• Listed records:
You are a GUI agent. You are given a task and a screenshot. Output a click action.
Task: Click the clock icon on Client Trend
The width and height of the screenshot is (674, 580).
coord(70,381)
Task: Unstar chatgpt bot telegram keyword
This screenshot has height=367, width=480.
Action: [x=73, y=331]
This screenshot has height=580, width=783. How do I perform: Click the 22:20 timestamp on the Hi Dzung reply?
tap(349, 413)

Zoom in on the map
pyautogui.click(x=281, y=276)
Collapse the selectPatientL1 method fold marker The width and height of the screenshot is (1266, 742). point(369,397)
==
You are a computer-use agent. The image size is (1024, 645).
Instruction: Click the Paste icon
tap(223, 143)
==
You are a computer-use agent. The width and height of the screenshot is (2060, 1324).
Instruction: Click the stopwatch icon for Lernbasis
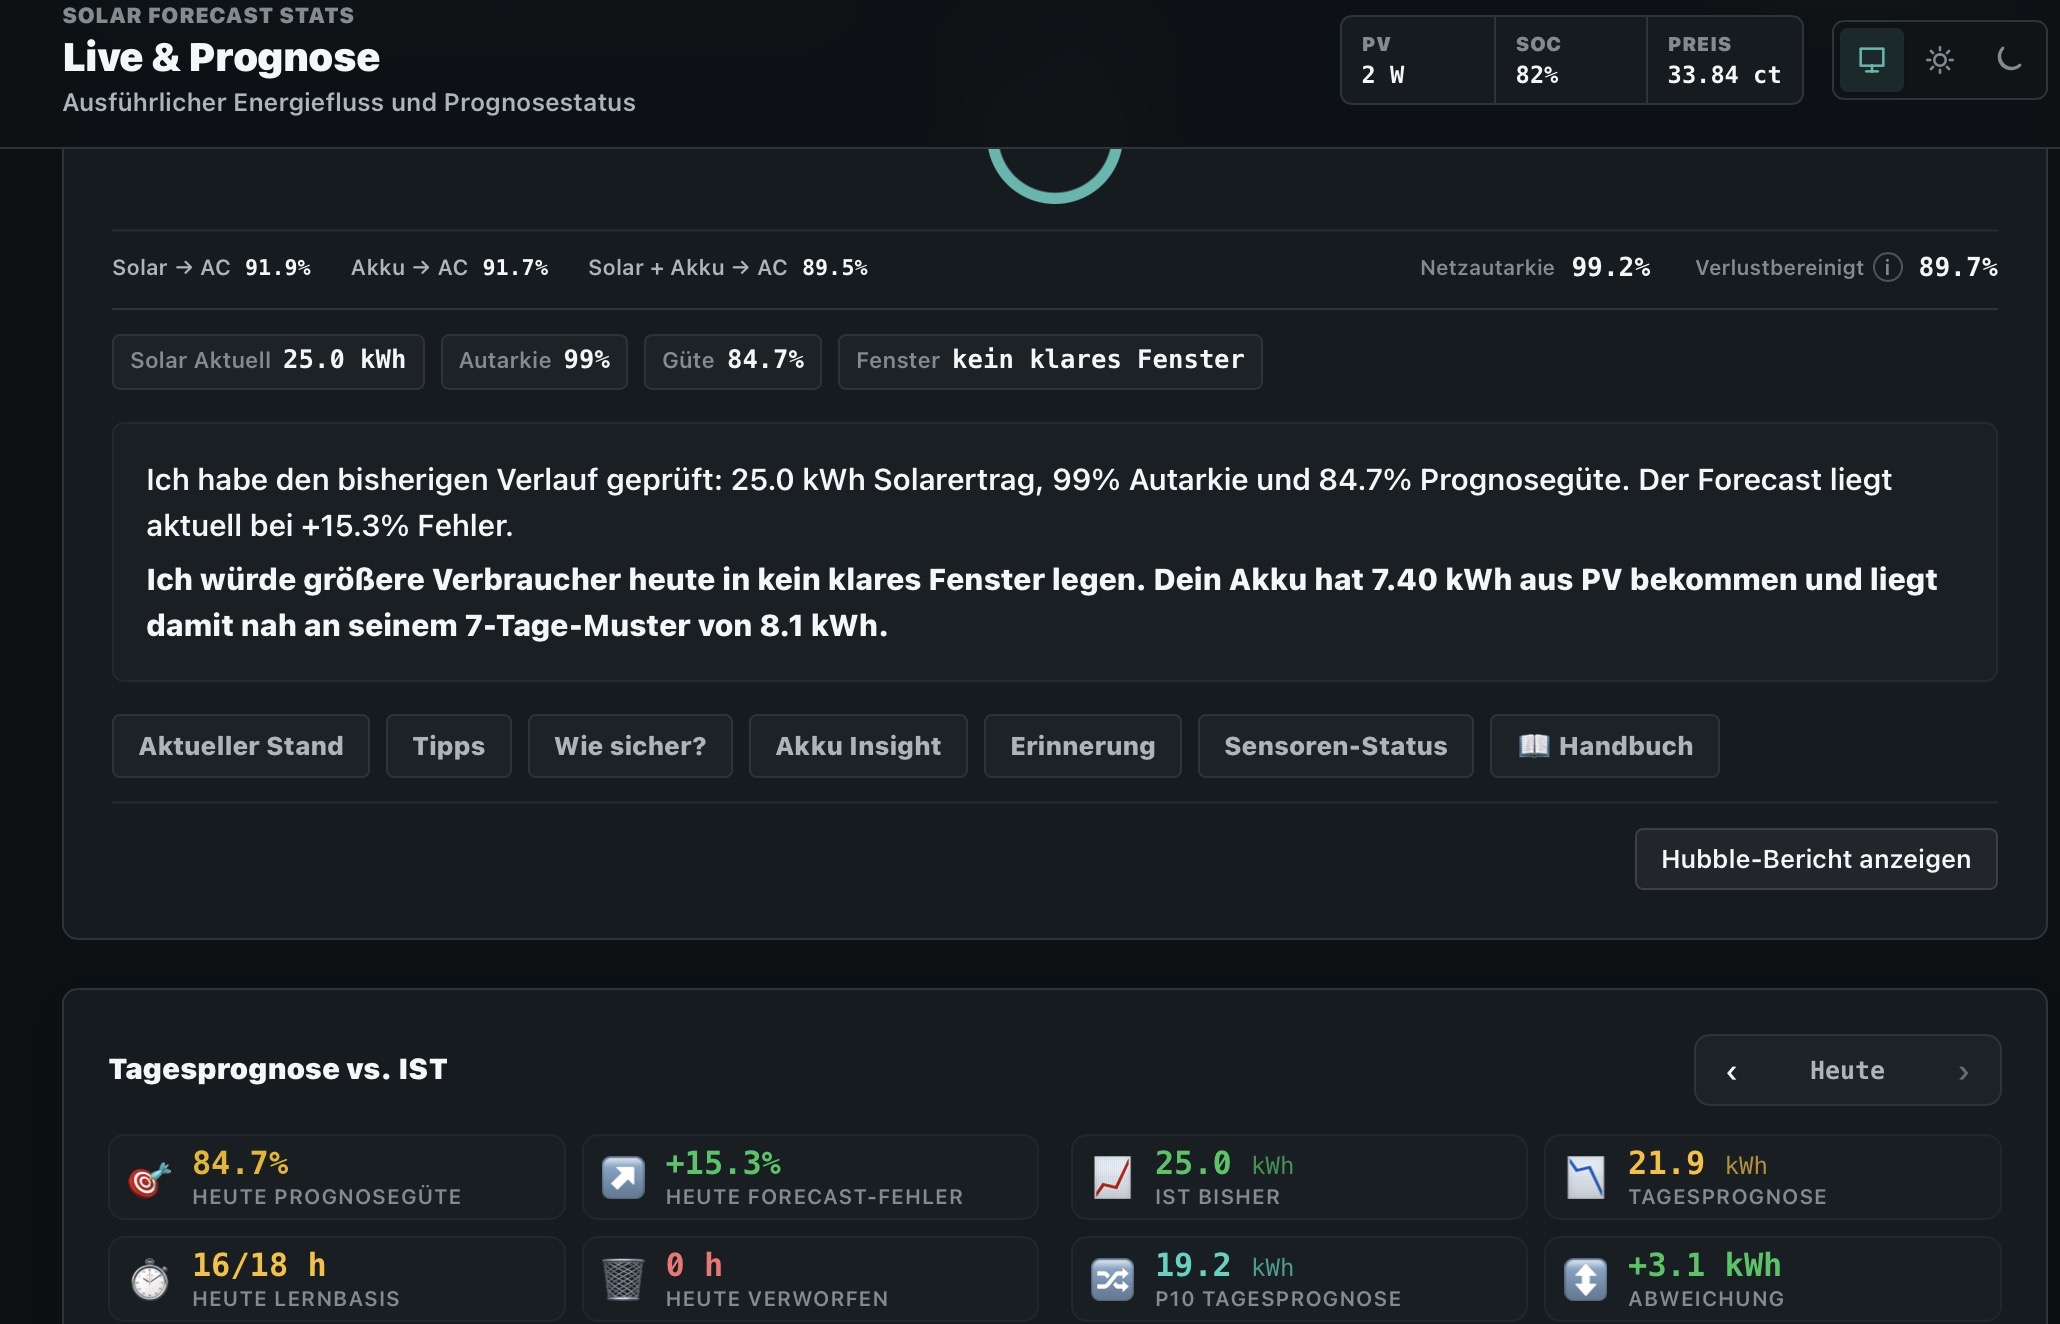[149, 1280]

• Problem to work on:
Your task is to retype the entries verbatim, starting with the line that holds "This screenshot has height=367, width=480." and stopping after the line that holds "Collapse the selectPatientL1".

• Exercise result:
This screenshot has height=367, width=480.
Action: [x=73, y=331]
This screenshot has height=580, width=783. How do I perform: Click the 22:20 timestamp on the Hi Dzung reply?
tap(349, 413)

Zoom in on the map
pyautogui.click(x=281, y=276)
Collapse the selectPatientL1 method fold marker The width and height of the screenshot is (1266, 742). point(369,397)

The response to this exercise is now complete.